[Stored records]
━━━━━━

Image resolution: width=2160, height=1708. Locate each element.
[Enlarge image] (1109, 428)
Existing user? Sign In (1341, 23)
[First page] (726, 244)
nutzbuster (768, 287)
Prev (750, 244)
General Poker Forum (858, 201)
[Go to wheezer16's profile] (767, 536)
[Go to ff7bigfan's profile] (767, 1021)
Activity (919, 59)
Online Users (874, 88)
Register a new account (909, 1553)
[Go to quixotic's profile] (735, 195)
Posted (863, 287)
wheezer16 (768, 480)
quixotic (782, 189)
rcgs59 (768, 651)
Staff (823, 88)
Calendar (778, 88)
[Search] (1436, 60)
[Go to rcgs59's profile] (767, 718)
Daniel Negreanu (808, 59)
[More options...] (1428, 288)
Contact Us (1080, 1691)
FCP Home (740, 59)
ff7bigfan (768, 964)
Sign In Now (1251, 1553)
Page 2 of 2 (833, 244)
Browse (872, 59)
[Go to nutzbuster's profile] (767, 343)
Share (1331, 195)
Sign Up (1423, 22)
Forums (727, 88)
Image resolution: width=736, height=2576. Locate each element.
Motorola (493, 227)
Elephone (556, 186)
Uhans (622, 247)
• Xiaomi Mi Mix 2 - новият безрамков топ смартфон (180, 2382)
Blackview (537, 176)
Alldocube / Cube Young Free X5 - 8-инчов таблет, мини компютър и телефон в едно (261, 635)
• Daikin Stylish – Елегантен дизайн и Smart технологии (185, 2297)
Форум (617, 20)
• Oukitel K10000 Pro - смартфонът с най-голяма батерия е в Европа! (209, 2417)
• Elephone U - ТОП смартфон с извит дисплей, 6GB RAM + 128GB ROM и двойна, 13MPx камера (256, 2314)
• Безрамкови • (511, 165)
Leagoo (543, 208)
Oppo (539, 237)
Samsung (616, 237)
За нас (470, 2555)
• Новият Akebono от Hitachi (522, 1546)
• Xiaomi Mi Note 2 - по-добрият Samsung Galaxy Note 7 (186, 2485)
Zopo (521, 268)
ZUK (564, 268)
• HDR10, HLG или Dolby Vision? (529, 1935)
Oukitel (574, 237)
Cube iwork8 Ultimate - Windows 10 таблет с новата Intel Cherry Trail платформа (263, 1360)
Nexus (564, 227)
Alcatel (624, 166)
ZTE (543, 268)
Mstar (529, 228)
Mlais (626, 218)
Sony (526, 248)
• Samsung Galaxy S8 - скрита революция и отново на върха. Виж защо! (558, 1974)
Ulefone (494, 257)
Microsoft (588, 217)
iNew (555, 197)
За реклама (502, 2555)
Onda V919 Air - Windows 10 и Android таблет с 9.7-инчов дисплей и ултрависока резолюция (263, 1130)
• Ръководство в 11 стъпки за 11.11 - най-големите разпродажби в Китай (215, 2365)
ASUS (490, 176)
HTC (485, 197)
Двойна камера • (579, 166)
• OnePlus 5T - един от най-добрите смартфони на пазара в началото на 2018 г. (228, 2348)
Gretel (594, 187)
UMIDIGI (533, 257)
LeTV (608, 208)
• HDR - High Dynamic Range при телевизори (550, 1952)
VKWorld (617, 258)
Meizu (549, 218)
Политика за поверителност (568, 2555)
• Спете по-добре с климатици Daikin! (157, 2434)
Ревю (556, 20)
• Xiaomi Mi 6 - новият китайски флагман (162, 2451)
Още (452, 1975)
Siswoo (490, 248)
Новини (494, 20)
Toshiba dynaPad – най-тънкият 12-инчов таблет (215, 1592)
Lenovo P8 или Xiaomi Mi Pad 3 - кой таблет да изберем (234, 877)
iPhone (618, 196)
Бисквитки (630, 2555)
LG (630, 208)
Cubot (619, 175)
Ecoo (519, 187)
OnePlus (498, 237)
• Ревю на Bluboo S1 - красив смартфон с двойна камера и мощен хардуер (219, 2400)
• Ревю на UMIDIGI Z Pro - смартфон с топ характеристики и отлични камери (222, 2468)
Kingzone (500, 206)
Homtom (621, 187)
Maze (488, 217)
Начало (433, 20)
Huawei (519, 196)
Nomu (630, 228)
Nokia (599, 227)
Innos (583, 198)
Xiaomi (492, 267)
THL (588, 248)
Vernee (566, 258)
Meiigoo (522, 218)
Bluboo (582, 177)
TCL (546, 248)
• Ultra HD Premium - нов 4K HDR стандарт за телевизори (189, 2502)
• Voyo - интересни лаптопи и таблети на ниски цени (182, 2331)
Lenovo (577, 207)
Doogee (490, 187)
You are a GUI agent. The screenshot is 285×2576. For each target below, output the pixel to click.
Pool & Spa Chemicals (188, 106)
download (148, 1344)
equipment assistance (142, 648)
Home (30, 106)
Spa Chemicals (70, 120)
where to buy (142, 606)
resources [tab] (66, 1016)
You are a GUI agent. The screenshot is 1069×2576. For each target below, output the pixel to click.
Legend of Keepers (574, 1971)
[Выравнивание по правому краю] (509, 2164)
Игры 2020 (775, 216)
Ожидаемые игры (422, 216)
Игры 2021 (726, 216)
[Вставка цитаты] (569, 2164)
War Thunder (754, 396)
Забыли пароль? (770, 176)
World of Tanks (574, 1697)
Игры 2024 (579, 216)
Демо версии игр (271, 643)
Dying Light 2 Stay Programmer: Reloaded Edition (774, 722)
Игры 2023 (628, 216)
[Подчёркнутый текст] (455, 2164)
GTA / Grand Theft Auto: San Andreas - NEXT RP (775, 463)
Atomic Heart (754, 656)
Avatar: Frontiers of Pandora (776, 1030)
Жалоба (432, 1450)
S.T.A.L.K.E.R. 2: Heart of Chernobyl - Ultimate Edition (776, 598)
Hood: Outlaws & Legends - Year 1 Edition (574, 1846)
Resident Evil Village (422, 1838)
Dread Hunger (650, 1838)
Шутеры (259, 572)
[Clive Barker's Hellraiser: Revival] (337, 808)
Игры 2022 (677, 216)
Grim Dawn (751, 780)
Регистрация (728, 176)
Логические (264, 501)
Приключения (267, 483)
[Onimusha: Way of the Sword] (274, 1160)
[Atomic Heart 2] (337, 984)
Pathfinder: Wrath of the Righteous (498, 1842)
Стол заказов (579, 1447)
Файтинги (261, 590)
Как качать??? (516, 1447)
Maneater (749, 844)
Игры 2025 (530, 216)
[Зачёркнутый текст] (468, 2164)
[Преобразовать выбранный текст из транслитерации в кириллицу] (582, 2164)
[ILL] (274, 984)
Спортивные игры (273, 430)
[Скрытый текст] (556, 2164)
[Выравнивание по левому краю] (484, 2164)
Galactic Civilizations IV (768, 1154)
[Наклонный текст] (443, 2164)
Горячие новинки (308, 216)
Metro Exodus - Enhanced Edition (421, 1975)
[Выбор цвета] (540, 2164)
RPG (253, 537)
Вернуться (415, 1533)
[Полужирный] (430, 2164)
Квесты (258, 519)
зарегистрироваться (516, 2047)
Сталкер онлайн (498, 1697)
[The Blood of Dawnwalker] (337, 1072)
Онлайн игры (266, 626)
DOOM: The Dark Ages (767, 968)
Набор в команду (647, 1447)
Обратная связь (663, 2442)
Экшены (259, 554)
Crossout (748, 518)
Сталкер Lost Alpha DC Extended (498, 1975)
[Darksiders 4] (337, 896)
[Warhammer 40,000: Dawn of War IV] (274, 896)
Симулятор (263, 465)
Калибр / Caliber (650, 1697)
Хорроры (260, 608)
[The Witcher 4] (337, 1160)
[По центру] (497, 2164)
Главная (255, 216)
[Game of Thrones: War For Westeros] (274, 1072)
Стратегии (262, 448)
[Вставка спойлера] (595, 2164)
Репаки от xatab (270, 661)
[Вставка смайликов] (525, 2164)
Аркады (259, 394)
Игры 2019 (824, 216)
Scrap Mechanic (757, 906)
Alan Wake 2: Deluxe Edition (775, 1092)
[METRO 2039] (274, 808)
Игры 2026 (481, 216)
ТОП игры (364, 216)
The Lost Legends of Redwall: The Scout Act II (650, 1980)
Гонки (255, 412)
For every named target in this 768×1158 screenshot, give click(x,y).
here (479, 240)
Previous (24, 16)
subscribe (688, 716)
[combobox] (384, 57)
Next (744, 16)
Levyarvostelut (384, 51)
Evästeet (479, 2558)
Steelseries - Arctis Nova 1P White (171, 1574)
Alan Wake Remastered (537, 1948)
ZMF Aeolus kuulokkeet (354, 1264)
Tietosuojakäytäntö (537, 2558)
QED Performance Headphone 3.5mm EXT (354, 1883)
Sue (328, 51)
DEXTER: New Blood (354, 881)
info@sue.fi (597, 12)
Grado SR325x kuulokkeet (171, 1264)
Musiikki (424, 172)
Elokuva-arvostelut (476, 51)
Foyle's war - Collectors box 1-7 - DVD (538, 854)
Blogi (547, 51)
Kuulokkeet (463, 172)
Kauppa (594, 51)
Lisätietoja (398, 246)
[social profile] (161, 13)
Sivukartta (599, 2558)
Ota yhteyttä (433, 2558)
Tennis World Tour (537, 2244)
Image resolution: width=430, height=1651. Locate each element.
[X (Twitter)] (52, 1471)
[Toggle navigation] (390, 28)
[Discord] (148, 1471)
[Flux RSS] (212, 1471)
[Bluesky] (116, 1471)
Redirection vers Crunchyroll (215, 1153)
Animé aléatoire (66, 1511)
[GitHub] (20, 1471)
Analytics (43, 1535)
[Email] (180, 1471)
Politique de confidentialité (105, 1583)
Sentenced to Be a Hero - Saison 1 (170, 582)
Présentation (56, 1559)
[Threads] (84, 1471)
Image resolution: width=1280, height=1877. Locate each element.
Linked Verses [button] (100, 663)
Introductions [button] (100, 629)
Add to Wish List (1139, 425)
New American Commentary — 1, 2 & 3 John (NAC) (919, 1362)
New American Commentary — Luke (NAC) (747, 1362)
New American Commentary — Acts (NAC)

━━━━━━

= Instructions for the task =
From the records above, copy only the lines starting with the line that holds "Avatar: Frontiers of Pandora (776, 1030)" and going on through the line that holds "Galactic Civilizations IV (768, 1154)", exactly as written.

= Solved exercise =
Avatar: Frontiers of Pandora (776, 1030)
Жалоба (432, 1450)
S.T.A.L.K.E.R. 2: Heart of Chernobyl - Ultimate Edition (776, 598)
Hood: Outlaws & Legends - Year 1 Edition (574, 1846)
Resident Evil Village (422, 1838)
Dread Hunger (650, 1838)
Шутеры (259, 572)
[Clive Barker's Hellraiser: Revival] (337, 808)
Игры 2022 (677, 216)
Grim Dawn (751, 780)
Регистрация (728, 176)
Логические (264, 501)
Приключения (267, 483)
[Onimusha: Way of the Sword] (274, 1160)
[Atomic Heart 2] (337, 984)
Pathfinder: Wrath of the Righteous (498, 1842)
Стол заказов (579, 1447)
Файтинги (261, 590)
Как качать??? (516, 1447)
Maneater (749, 844)
Игры 2025 (530, 216)
[Зачёркнутый текст] (468, 2164)
[Преобразовать выбранный текст из транслитерации в кириллицу] (582, 2164)
[ILL] (274, 984)
Спортивные игры (273, 430)
[Скрытый текст] (556, 2164)
[Выравнивание по левому краю] (484, 2164)
Galactic Civilizations IV (768, 1154)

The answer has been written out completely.